** Exercício proposto A **
Responda, com base no trecho selecionado:
(i) Que peça nunca foi deixada enferrujar e foi polida em silêncio e lágrimas?
(ii) Onde a verdade deve ser tirada e colhida?
(iii) O que é, em vez da verdade, aquilo que vem de outros lugares?

Que venham os patronos


 Foto: © Cesarr Terrio




Não vou desafiar os santos de cada um, é claro. Nem santos, nem demônios; não cabe a mim. Mas não rezarei por ninguém. Reaprendi uma coisa muito clara: o imponderável está aí, munido com suas más interpretações e suas angústias e seus fantasmas gritando e amaldiçoando aquelas vozes do passado. Já passei por isso antes, várias e repetidas vezes que agora sou suficientemente forte para saber que a frieza das pessoas não é obstáculo para minhas preces. E volto a dizer que não são por elas, minha oração é pelo todo. Que a paz resida na conduta de cada um; mas nem eu mesmo consigo! É deveras difícil caminhar sem pisar na vaidade de alguém, e muito sinceramente? Já não me importo tanto. Eu sei que a minha ocupa muito espaço também. E é por isso que nunca deixei minha armadura enferrujar; várias noites, poli em silêncio e lágrimas cada pedaço de metal amassado. A gente no fundo sabe quem vai dar a mão e quem vai dar a patada. O tempo pode ter passado, eu posso ter desaprendido alguns detalhes; mas eu nunca esqueci de como me defender. A inocência sobrevive no rosto, e eu ainda sei lutar. Ah, eu sei. Se a tristeza vier uma vez mais com suas trombetas, e virá, eu sinto; também é esse meu chamado, porque cada calo nos meus pés é prova de que não é do meu feitio ficar calado. Mas jurei ser diferente, jurei que tentaria arrancar de mim cada farpa de rancor, cada estaca de inquietude; jurei pela minha integridade tentar ser um pessoa melhor. E agora fico eu, sentado nesse trono de incertezas esperando o primeiro decreto rachar minha paciência. Essa fé que eu venho juntando me fez mais forte, eu sei, mas para a impavidez ainda me falta muito. A tolerância é uma coisa frágil, eu sempre disse. Ciente disso, eu não peço a ninguém que me trate com piedade, só espero o seguinte; que me julguem justo, pois eu sempre fui. A verdade é mais frágil ainda, deve ser tirada na fonte, colhida na beira do riacho, enquanto ainda exala, enquanto ainda é viva. O que vem de outros lugares não é mais a verdade, é a intriga. Então, como disse, é tempo de exorcizar as amarguras da alma e todos esses fantasmas berrantes. Que a trégua seja o limite do ego, que a injúria não se faça maior que minhas muralhas, e que o santo de cada um seja respeitado: se não pela reza, pelas armas. Cada esperança com seus abismos.

** Entradas fornecidas **
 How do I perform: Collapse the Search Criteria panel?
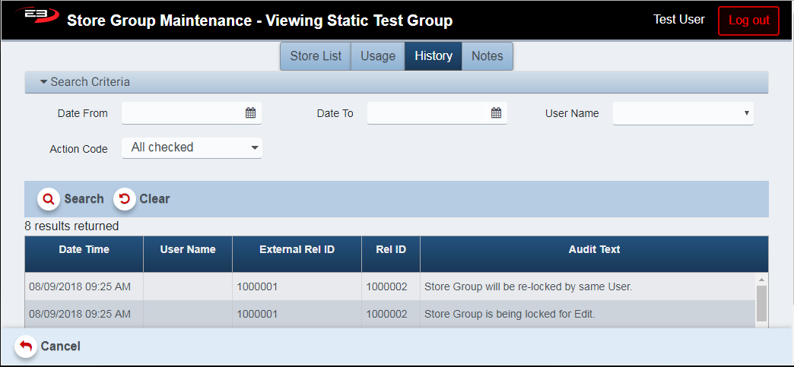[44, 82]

...

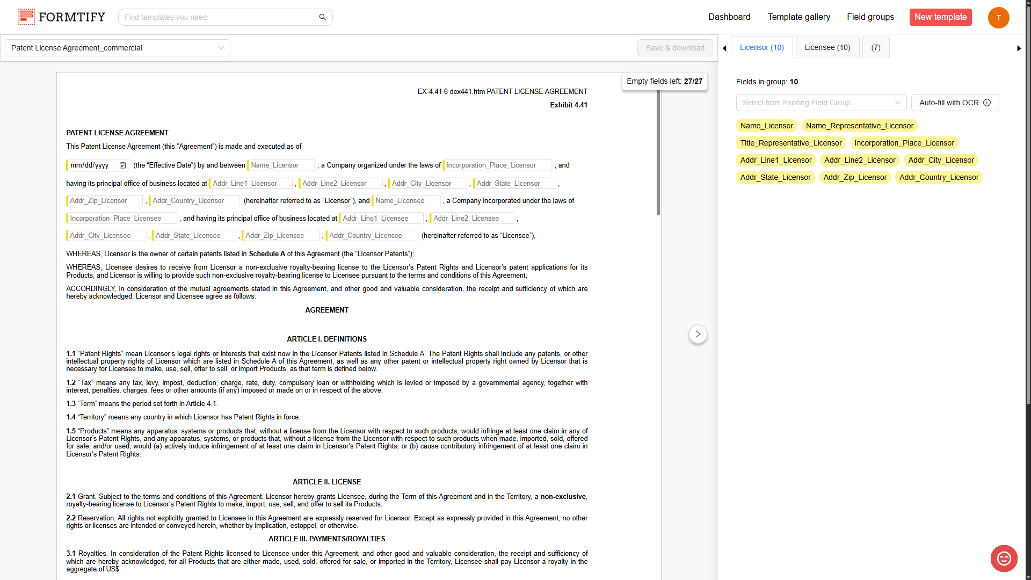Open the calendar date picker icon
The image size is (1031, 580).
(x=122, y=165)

** Exercício proposto B **
Cite as linhas das entradas começando pela que contém "Open the calendar date picker icon" e parando depois da que contém "(x=122, y=165)", com as duas incluídas. Deixe as imagens de fora da resposta.

** Resposta completa A **
(i) A armadura.
(ii) Na fonte, colhida na beira do riacho.
(iii) A intriga.

** Resposta completa B **
Open the calendar date picker icon
The image size is (1031, 580).
(x=122, y=165)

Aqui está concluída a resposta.